Written request:
Reproduce every line of the records below word for word, omitting the pictures.

==== Input records

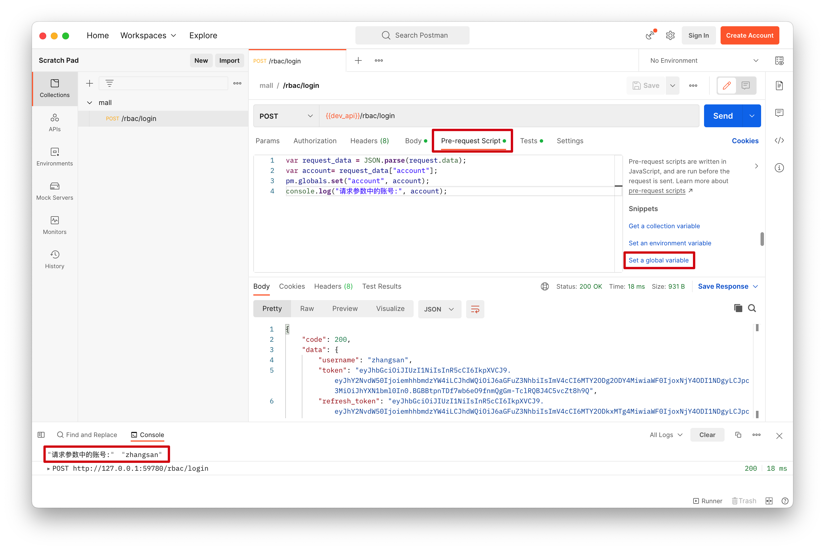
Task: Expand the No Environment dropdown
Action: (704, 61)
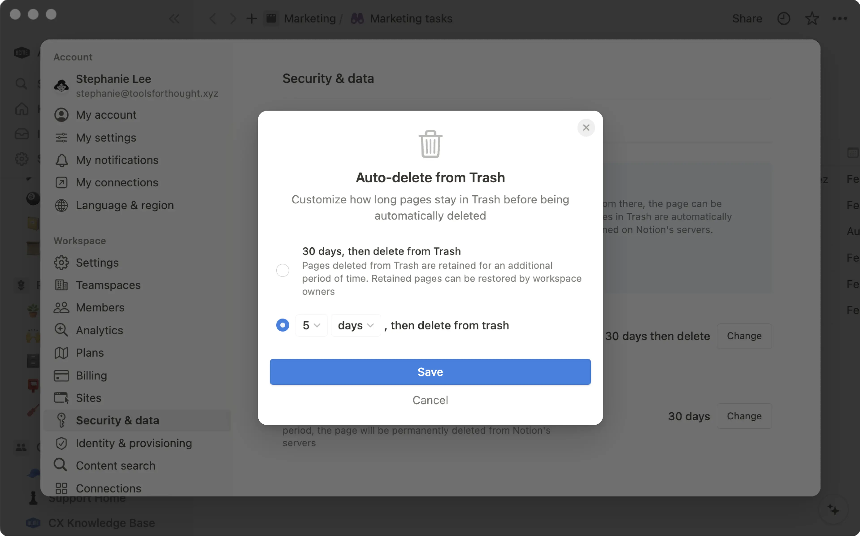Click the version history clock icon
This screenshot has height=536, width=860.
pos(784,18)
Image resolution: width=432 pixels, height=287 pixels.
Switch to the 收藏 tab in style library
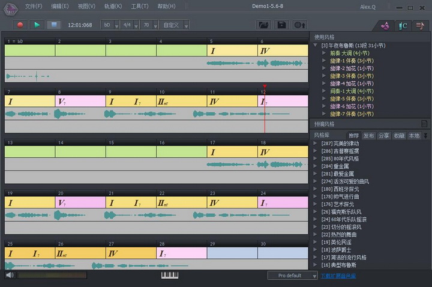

========

Expected answer:
Task: Expand the No Environment dropdown
Action: (704, 61)
Click the version history clock icon
This screenshot has height=536, width=860.
pos(784,18)
Image resolution: width=432 pixels, height=287 pixels.
Switch to the 收藏 tab in style library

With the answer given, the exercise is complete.